Let me say this. I am convinced i cannot write a program that solves the puzzle in 10 minutes.

I am convinced though that i can write such program, including some test cases, with the help of an llm like bing copilot in 10 minutes. The global reasoning/steps would be mine, the llm would fill in the details.

I'm also convinced that it will be a matter of time (less than 5 years) before these kind of problems are solved trivially by llms, without prior example in the training set being necessary.

In other words, 'theory of mind' (of type defined by the author of the article) has already emerged from machines.

People are a bit reluctant to believe that, me not so much.

GolDDranks · on Oct 6, 2024

> Now, your run-of-the-mill LLM can breeze through the turing test.

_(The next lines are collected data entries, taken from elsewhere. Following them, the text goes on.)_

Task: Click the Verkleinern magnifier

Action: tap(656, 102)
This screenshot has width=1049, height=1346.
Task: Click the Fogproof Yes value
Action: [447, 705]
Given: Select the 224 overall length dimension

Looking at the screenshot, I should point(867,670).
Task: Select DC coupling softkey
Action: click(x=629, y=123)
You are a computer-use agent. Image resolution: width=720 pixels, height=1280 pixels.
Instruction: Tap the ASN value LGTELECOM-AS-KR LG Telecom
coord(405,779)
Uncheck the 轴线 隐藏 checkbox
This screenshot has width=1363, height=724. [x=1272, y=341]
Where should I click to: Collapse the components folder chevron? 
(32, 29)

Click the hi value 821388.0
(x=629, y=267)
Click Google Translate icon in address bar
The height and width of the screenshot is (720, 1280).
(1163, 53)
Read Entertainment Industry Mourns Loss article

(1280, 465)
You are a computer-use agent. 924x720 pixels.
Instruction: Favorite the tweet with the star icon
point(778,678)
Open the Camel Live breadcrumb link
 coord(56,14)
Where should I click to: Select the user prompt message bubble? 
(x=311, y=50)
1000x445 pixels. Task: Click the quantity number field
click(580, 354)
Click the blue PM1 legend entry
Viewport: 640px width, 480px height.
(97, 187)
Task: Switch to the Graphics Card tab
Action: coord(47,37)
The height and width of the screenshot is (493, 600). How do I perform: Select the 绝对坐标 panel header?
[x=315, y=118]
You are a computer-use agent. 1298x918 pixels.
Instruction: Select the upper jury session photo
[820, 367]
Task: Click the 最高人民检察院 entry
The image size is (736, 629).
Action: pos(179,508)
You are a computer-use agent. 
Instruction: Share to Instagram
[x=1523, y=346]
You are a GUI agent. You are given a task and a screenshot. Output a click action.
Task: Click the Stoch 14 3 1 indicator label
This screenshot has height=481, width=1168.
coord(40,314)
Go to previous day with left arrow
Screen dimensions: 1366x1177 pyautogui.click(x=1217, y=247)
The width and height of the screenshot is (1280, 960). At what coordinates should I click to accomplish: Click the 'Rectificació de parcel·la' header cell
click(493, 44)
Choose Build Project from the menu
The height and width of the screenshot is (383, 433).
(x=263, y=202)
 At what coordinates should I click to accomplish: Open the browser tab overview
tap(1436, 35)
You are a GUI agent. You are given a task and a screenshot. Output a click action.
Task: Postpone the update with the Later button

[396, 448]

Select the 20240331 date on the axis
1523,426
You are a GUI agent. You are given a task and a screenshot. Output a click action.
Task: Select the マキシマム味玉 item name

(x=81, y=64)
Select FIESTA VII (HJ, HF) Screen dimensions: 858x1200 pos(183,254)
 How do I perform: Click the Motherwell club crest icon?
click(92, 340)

Can they? You can ask arbitrary questions in the Turing test. I doubt many models would be able successfully imitate humans in such adversarial conditions. Note that the Turing test doesn't require to judge to be unsophisticated or unknowledgeable about AI's capabilities or weaknesses. I believe that AI's are closer than ever passing the Turing test, but I'm sceptical until I see it.

stavros · on Oct 6, 2024

What kind of questions would you ask to distinguish?

DoctorOetker · on Oct 6, 2024

For me the simplest way to test would be to first ask specific knowledge, and then ask where it learnt that knowledge, and check the reference. Currently they fail spectacularly, and the most useful next step would be to use source-aware training

stavros · on Oct 6, 2024

Why would I know where I learned a thing, much less be expected to produce a valid URL off the top of my head?

DoctorOetker · on Oct 14, 2024

I am not trying to explain your specific brain. Next time people play the game werewolf in real life, join it for a couple of rounds, and tell the players you're not too familiar with the game, and ask them to discuss mistakes after each round. You will notice they pay a lot of attention to who said what. If you don't pay attention you become like a villager lynching random people, while if the villagers play enough attention they can prevent the wherewolf from killing the whole village most of the time.

stavros · on Oct 14, 2024

Where did you learn that the capital of Virginia is Richmond?

Jerrrrrrry · on Oct 5, 2024

The goalposts will continue to move until GDP improves.

DoctorOetker · on Oct 6, 2024

until who's GDP moves?

Suppose nation X or power bloc Y's GDP improves due to ML, will nation Z without increasing GDP continue to move the goalposts?

burner_in_ma · on Oct 6, 2024

> Your average software engineer would probably fail to code up a python solution to this problem

[citation needed]. I say that, if you can't write a program that solves this problem, you don't have any business calling yourself a "software engineer".